Mrs. Delano smiled at these small scintillations of wit, which in the talk of lovers sparkle to them like diamond-dust in the sunshine.

"Has he ever told you that he loved you as well as your name?" asked she.

"He never said so, Mamita; but I think he does," rejoined Flora.

"What reason have you to think so?" inquired her friend.

"He wants very much to come here," replied the young lady; "but he is extremely modest. He says he knows he is not suitable company for such a rich, educated lady as you are. He is taking dancing-lessons, and lessons on the piano, and he is studying French and Italian and history, and all sorts of things. And he says he means to make a mint of money, and then perhaps he can come here sometimes to see me dance, and hear me play on the piano."
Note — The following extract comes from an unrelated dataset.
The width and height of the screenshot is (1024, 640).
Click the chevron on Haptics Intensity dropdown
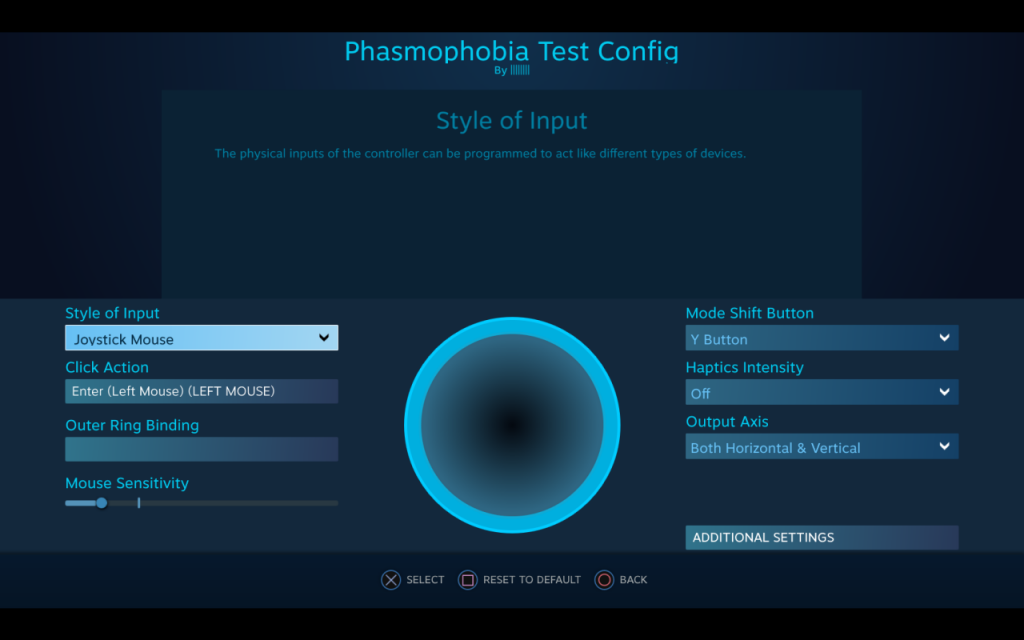(944, 392)
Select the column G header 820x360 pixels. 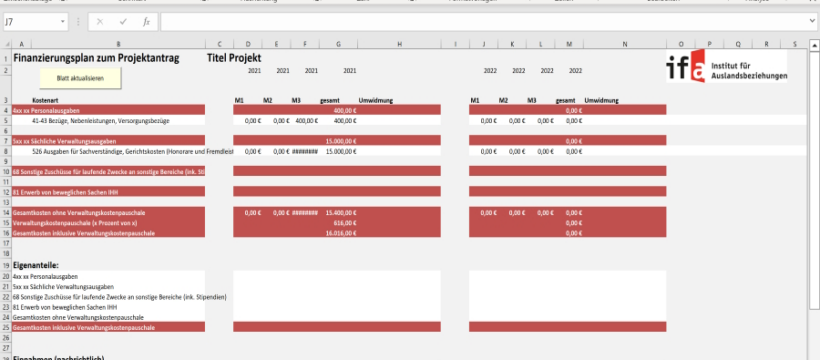click(338, 44)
"I by no means require that all my acquaintance should make a mint of money," answered Mrs. Delano. "I am very much pleased with the account you give of this young Blumenthal. When you next see him, give him my compliments, and tell him I should be happy to become acquainted with him."

Flora dropped on her knees and hid her face in her friend's lap. She didn't express her thanks in words, but she cried a little.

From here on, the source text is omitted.